Decision Trees & Random Forests – Decision Trees use a branching methodology to make predictions just as the name would suggest. Each “branch” of the tree represents a decision made based on a prior decision, and a “leaf” node at the end of a branch represents a predicted class. They help make decisions under uncertainty, and also provide a nice visual representation of a decision situation (like deciding between classes). They also work well on categorical or even mixed data since they do not make any assumptions about the data or linearity. However, the accuracy of decisions generally goes down as the dimensionality of features go up and they generally do not work well for high dimensionality data sets. Random Forests generate multiple decision trees with different random samples of the data and then use the “most popular” prediction as the final output.

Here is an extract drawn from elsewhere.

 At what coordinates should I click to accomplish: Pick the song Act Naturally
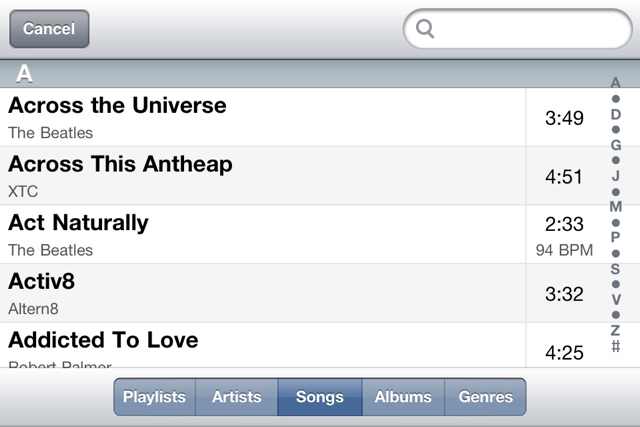(x=265, y=235)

Artificial Neural Network & Deep Nets – Finally, artificial neural networks represent an entire branch of research that uses simulations of biological neural networks to make decisions or make predictions using data. The basic anatomy of an ANN consists of an input layer containing the feature set that is being used to make predictions, an output layer which contains one or more “nodes” representing an output of the network (this could be, for example, multiple classes), and a series of hidden layers which transform the input to the output data. All nodes are connected by a weight, which is reinforced when a neuron reaches a threshold and “fires” to those nodes on the right. We compare the output to that in the training set, adjust the weights to reduce error, and then make another guess. An ANN keeps doing this until it feels it can’t decrease the error any more. “Deep Learning” networks are simply ANNs with a much higher number of hidden layers. ANNs are very computationally expensive, but work well when the feature space is complex and generalized decisions need to be made by detecting patterns that may or may not be detectable by humans. They have been shown to work very well in computer vision applications, and are popular in facial recognition and emotion detection as seen in the literature, however, due to their complexity and computation intensity I will not be using ANN’s in this response.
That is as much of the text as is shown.